Using the SMR statistical inference method to match the signature of genes from blood and brain mQTL with patterns of association in GWAS, we identified 168 and 33 SCZ susceptibility loci in blood and brain, respectively, whose methylation levels may affect SCZ risk. If a single variant is associated with both phenotype and DNAm, the HEIDI P value will be non-significant. We conducted the HEIDI test and retained for further investigation only those probes with little evidence of heterogeneity PHEIDI ≥ 0.05. After the application of the HEIDI test, 65 gene-trait associations in blood (n = 60) and brain (n = 5) tissues significantly affected risk for SCZ (Fig. 2; Supplementary Table 1).
Replication of mQTL effects
Given the myriad confounders in the single mQTL database, we validated the above SNP-DNAm associations using three blood and two brain mQTL data sets.

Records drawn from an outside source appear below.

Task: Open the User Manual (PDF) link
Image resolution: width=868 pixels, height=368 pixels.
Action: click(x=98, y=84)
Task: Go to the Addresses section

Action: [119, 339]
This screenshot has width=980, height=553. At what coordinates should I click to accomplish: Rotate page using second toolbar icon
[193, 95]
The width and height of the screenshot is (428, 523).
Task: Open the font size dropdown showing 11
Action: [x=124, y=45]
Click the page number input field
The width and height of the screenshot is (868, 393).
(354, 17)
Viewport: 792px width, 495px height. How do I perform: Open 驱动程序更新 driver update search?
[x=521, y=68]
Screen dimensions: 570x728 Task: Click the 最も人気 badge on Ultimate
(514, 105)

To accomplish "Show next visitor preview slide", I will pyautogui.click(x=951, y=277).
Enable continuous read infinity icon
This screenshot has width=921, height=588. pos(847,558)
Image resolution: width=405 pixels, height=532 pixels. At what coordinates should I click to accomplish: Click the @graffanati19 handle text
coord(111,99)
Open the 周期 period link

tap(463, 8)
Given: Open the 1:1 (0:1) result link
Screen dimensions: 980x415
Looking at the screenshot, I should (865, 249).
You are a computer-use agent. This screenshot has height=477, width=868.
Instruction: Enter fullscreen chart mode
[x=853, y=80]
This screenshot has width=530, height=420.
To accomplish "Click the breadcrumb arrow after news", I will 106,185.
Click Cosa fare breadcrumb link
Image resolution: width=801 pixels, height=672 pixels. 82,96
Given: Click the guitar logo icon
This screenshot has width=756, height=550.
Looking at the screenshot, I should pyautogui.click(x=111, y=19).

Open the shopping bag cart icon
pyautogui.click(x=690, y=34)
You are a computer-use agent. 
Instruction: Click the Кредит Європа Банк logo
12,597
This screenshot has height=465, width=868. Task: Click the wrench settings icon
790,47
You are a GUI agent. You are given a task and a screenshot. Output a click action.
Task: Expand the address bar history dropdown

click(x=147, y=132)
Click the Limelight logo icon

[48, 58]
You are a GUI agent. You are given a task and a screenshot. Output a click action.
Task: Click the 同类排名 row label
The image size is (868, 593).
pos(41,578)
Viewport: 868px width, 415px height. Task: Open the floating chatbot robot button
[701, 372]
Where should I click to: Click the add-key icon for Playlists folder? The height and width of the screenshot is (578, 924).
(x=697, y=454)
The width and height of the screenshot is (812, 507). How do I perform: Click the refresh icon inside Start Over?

In the blood mQTL analysis, of 60 identified SNP-methylation associations, 15 were validated across all three blood mQTL databases and survived after Bonferroni correction (P < 0.05/n = 2.73 × 10−4, with n = 183 the total number of blood eQTL tests using three data sets; Supplementary Table 2). In the replication analysis of brain mQTL, only one SNP-methylation (rs876701-cg22675791) association was validated in two independent follow-up brain mQTL databases (P < 0.05/n = 5 × 10−3, with n = 10 the total number of brain eQTL tests using two data sets; Supplementary Table 3). Among these SNPs, the SNP rs2743467 affected the DNA methylation levels of two cytosine-phosphate-guanine (CpG) sites in blood tissue, including cg15557168 and cg05082376. Therefore, 15 SNPs (14 SNPs in blood and one SNP in brain) are validated across independent databases and likely to be authentic mQTL SNPs (Supplementary Tables 2, 3).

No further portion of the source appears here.